* Exercise directions
In the data below, find every line with the word "will" and copy it.

Extracted records:

::::

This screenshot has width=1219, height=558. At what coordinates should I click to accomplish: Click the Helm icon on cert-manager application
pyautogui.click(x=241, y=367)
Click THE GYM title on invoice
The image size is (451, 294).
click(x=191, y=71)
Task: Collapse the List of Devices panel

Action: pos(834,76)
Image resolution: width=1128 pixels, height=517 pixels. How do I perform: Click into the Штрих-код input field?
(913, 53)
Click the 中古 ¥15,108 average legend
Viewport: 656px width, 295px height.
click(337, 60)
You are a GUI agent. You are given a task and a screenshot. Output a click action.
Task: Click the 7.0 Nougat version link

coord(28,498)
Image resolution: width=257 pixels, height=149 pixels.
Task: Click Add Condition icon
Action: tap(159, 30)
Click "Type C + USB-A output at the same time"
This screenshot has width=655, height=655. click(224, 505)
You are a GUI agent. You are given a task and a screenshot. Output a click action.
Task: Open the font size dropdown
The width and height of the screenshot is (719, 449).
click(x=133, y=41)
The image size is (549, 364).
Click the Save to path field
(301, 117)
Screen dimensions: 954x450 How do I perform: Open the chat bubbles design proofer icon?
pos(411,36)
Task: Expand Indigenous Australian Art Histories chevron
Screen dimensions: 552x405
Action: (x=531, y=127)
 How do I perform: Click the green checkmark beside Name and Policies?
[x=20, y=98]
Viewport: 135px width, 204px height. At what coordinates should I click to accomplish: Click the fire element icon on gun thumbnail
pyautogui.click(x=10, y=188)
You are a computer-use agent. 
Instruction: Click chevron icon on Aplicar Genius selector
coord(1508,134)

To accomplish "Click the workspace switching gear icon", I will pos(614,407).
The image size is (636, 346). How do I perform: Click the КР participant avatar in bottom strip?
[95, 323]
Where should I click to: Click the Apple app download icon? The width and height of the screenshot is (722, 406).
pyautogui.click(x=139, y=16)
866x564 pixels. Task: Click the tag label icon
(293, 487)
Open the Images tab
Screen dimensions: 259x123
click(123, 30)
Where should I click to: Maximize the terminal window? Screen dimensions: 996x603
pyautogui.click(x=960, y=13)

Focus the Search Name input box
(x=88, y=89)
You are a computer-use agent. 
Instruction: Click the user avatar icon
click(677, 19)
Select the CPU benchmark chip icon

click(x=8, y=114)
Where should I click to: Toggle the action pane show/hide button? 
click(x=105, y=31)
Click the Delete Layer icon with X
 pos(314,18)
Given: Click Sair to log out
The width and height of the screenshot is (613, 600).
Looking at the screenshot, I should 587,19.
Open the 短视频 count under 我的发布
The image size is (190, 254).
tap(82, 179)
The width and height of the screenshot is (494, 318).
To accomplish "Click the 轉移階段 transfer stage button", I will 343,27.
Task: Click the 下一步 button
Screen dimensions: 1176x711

::::

* Written solution
To accomplish "Click the workspace switching gear icon", I will pos(614,407).
To accomplish "Click the 轉移階段 transfer stage button", I will 343,27.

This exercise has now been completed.